Bock nous présente dans son travail un rapport sensible profond entre le corps, l’outil et la matière. Ses lettrages donnent à comprendre une pratique de la ville qui lui permet d’en maîtriser les rythmes, d’en révéler les textures. Le résultat visuel est secondaire. Le temps de l’œuvre lui permet de faire le mur.

J'ai commencé à faire des graffitis à partir des années 2000. Ayant toujours aimé dessiner, je me suis mis au départ à copier des graffitis sur papier pour m'amuser, notamment des productions de groupes comme la « Gream Team » (Chaze, Dize, Goze, Oeno, Psy...), les OC (Rest, Tore, Zeky) et les MAC (Kongo, Juan, Psyckoze, Pwoz, Alex, Lazoo...). Progressivement je me suis pris au jeu et me suis passionné pour le « lettrage ». À la manière d'un designer automobile qui arrondit ou qui tire ses traits pour donner un air drôle ou agressif à sa voiture, je m'amusais à donner du caractère et à travailler l'enchaînement des lettres de mon nom : BOCK.

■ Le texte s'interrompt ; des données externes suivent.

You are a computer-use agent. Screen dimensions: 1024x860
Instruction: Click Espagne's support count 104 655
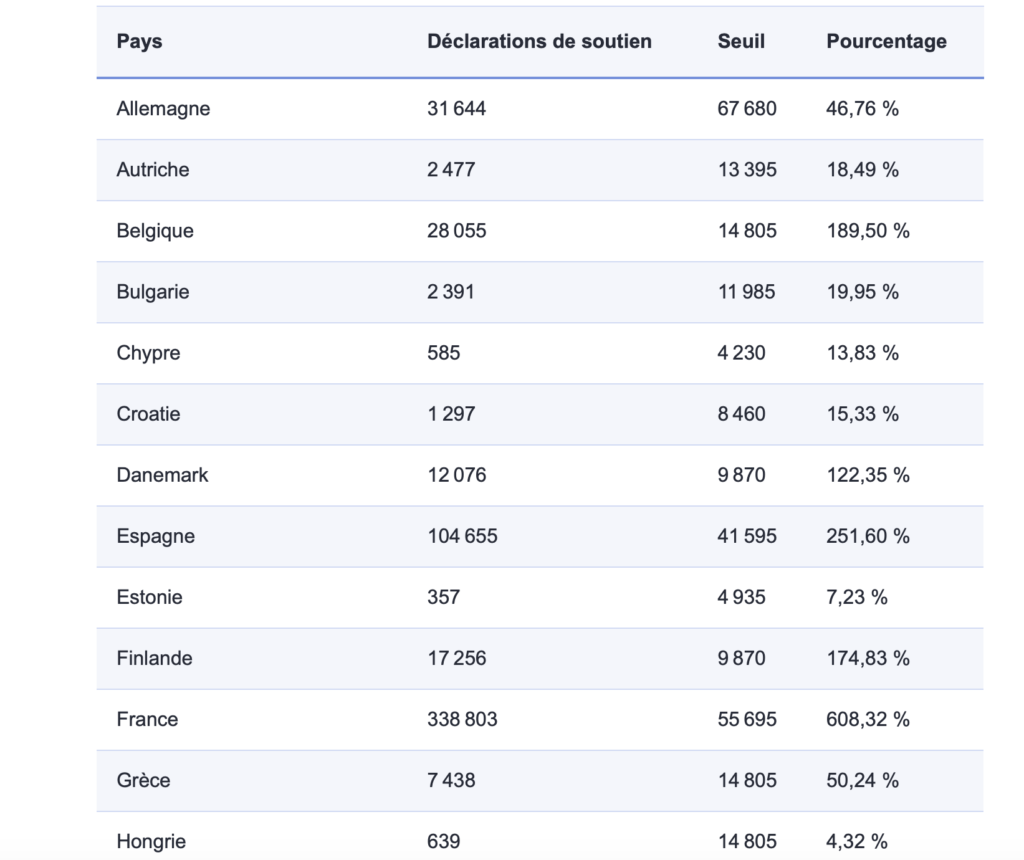click(x=462, y=536)
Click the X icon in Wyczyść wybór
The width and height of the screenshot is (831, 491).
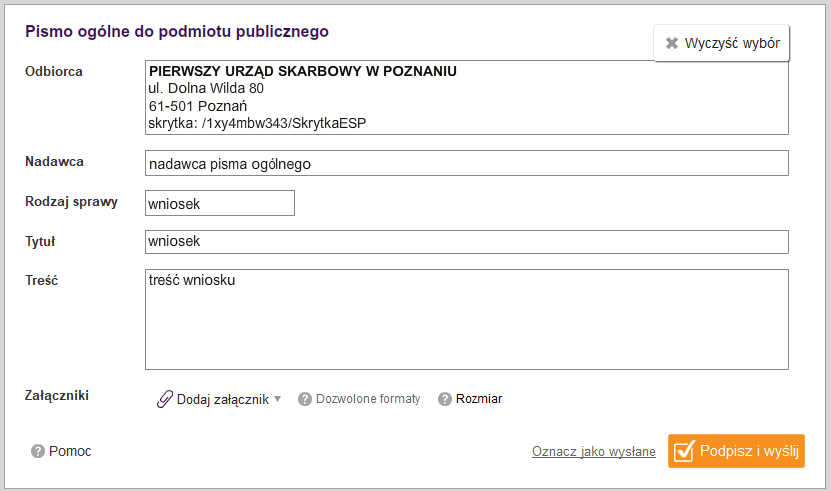[x=671, y=43]
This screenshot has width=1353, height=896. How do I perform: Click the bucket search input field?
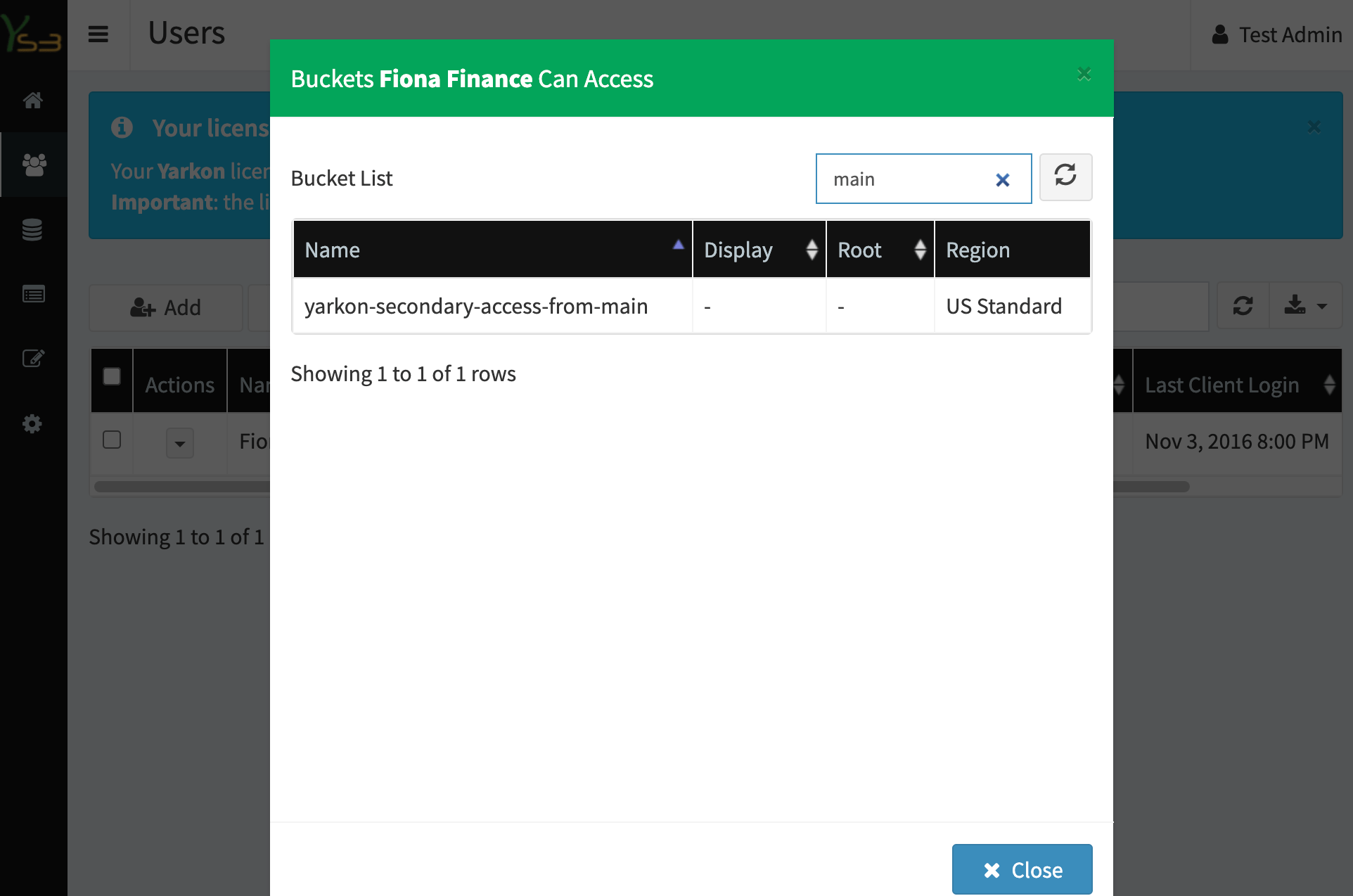(907, 179)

La peinture à la bombe est venue après et très progressivement : j'ai mis du temps avant de faire sur mur, ce que je faisais sur papier. La peinture sur mur m'attirait car elle offrait des possibilités de dégradé, de couleur ou de format que n'offraient pas le papier et le crayon. Je voulais faire en grand, comme les productions que j'admirais dans les magazines. J'avais pas mal d'amis qui tagguaient, je savais donc ce qu'était une bombe et où en trouver. Le passage du papier au mur s'est fait timidement : j'ai commencé seul, à l'abri des regards, tranquille. Mon but n'était pas de mettre mon nom partout dans la rue, mais plutôt d'aller aussi loin que possible dans le résultat fini. Je voulais un résultat qui claque graphiquement, un mur qui soit un spectacle.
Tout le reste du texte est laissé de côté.